One-Stage 3D Whole-Body Mesh Recovery with Component Aware Transformer

Whole-body mesh recovery aims to estimate the 3D human body, face, and hands parameters from a single image. It is challenging to perform this task with a single network due to resolution issues, i.e., the face and hands are usually located in extremely small regions. Existing works usually detect hands and faces, enlarge their resolution to feed in a specific network to predict the parameter, and finally fuse the results. While this copy-paste pipeline can capture the fine-grained details of the face and hands, the connections between different parts cannot be easily recovered in late fusion, leading to implausible 3D rotation and unnatural pose. In this work, we propose a one-stage pipeline for expressive whole-body mesh recovery, named OSX, without separate networks for each part. Specifically, we design a Component Aware Transformer (CAT) composed of a global body encoder and a local face/hand decoder. The encoder predicts the body parameters and provides a high-quality feature map for the decoder, which performs a feature-level upsample-crop scheme to extract high-resolution part-specific features and adopt keypoint-guided deformable attention to estimate hand and face precisely. The whole pipeline is simple yet effective without any manual post-processing and naturally avoids implausible prediction. Comprehensive experiments demonstrate the effectiveness of OSX. Lastly, we build a large-scale Upper-Body dataset (UBody) with high-quality 2D and 3D whole-body annotations. It contains persons with partially visible bodies in diverse real-life scenarios to bridge the gap between the basic task and downstream applications.

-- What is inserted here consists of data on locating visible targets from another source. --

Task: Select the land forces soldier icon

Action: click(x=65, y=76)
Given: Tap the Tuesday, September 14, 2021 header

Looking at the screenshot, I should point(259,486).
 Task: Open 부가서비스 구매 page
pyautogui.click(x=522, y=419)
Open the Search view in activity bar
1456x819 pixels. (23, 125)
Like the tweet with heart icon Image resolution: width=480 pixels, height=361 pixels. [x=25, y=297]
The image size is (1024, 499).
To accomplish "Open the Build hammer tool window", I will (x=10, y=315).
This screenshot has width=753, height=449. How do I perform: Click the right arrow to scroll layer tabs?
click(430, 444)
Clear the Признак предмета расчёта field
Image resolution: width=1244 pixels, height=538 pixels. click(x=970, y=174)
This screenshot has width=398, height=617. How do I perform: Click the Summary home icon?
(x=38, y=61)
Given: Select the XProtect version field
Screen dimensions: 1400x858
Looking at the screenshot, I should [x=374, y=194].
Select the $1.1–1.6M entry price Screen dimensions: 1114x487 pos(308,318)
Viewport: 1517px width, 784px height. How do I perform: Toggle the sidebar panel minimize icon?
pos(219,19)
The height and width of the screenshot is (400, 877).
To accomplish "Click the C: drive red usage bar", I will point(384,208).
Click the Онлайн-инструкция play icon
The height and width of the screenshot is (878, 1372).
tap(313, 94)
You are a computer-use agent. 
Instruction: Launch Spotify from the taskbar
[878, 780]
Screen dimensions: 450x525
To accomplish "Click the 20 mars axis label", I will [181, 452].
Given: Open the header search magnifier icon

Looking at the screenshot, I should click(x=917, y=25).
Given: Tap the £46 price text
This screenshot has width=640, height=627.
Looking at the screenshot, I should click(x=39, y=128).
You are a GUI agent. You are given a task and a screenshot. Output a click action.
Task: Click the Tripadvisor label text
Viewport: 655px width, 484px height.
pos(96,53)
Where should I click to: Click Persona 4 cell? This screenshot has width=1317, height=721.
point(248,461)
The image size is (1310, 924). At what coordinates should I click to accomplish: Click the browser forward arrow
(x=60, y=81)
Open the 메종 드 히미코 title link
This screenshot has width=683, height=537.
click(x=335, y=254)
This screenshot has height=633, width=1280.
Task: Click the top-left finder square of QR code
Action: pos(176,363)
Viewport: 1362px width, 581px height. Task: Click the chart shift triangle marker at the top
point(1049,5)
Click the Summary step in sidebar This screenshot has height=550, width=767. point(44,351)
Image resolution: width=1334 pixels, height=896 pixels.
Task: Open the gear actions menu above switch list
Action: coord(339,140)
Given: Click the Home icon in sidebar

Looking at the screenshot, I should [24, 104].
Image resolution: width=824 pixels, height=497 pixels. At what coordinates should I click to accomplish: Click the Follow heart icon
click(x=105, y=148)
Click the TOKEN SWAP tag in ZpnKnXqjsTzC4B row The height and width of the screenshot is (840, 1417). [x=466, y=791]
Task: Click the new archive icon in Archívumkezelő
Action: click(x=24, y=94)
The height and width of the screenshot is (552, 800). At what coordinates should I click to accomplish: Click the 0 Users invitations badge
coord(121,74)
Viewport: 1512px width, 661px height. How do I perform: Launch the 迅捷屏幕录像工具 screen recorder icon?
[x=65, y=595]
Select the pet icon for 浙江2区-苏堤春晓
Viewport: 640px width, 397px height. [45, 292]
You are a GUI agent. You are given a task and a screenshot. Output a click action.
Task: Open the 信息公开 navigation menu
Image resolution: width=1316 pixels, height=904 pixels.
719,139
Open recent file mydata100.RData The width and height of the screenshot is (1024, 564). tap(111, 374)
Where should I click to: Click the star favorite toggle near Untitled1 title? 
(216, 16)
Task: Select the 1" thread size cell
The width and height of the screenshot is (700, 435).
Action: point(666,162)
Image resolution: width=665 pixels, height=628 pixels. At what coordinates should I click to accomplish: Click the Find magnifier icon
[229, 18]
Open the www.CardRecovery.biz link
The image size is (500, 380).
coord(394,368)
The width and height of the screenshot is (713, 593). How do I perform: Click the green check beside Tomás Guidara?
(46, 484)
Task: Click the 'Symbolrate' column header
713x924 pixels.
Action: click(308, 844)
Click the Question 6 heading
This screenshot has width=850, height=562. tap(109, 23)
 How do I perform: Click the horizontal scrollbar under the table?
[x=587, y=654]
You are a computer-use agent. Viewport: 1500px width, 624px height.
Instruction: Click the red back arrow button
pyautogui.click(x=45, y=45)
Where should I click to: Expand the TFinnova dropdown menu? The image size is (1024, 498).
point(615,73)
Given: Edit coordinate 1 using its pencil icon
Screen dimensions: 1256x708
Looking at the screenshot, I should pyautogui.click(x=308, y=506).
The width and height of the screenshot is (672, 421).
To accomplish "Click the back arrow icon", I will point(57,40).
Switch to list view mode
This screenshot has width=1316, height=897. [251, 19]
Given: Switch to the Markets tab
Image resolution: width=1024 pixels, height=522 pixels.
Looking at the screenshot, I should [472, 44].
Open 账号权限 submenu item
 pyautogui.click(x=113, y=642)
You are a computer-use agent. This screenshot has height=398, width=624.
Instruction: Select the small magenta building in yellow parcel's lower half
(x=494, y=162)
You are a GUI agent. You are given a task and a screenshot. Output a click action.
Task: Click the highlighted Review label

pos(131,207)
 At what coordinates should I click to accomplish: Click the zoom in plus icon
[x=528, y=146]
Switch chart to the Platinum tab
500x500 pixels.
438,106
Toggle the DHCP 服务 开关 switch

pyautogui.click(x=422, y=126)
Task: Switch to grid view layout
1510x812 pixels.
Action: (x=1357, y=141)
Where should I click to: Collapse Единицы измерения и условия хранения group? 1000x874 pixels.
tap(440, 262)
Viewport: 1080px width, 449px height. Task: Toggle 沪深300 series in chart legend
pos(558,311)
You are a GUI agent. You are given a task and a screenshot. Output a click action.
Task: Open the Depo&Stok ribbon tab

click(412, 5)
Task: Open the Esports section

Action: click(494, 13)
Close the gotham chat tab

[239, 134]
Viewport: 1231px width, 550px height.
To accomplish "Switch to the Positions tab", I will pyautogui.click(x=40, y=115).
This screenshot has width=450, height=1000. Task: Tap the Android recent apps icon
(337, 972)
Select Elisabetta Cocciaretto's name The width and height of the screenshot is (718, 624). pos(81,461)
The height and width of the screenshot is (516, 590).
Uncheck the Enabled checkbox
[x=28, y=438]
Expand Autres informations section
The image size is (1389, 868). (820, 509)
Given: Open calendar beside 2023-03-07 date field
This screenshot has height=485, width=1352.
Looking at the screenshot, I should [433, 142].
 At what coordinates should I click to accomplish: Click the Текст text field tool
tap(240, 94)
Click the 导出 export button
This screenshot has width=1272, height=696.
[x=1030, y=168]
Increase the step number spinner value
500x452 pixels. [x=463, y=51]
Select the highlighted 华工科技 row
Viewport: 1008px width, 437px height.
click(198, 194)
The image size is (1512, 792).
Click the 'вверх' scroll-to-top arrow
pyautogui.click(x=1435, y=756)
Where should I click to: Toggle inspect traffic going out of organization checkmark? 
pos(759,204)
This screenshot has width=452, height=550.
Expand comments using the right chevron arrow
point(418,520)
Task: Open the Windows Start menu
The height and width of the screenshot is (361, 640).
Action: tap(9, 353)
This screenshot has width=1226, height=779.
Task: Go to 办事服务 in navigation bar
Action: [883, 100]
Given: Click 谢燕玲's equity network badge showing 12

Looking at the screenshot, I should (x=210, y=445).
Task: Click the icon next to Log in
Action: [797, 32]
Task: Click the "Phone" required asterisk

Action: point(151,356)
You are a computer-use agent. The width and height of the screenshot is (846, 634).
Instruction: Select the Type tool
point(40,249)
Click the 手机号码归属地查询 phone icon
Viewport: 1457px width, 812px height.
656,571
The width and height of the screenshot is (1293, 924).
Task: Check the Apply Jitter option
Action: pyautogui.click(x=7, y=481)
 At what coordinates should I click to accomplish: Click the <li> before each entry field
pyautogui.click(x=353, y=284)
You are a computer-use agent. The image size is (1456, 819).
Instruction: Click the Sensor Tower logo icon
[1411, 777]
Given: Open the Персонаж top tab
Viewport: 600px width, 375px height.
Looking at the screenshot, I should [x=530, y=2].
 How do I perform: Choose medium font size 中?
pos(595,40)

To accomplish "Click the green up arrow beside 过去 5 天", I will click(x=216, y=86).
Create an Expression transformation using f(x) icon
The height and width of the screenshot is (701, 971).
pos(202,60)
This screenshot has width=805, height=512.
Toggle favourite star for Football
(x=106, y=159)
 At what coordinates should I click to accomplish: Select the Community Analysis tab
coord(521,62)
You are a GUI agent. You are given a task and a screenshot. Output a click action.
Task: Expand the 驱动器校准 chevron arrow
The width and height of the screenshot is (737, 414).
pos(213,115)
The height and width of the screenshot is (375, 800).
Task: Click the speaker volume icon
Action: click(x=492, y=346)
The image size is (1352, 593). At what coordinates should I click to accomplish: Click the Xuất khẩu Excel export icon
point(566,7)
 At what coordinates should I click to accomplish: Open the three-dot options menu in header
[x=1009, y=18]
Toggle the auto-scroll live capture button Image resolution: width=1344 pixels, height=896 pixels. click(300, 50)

翻译：全身网格恢复旨在从单张图像中估计三维人体、人脸和手部参数。由于分辨率问题（即人脸和手部通常位于极小的区域），使用单一网络完成该任务具有挑战性。现有工作通常先检测手部和人脸，放大其分辨率后输入特定网络预测参数，最终融合结果。尽管这种“复制粘贴”流程能够捕捉人脸和手部的精细细节，但不同部位之间的连接难以在后期融合中恢复，导致不合理的三维旋转和姿态异常。本文提出一种名为OSX的单阶段全身网格恢复流程，无需为每个部位设置独立网络。具体而言，我们设计了一个由全局人体编码器和局部人脸/手部解码器组成的部件感知Transformer（CAT）。编码器预测人体参数并为解码器提供高质量特征图，解码器通过特征级上采样-裁剪策略提取高分辨率部位特异性特征，并采用关键点引导的可变形注意力精确估计手部和人脸。整个流程简洁高效，无需人工后处理，且自然避免了不合理预测。大量实验证明了OSX的有效性。最后，我们构建了一个大规模上半身数据集（UBody），包含高质量二维和三维全身标注，涵盖多种真实生活场景中部分可见的人体，以弥合基础任务与下游应用之间的差距。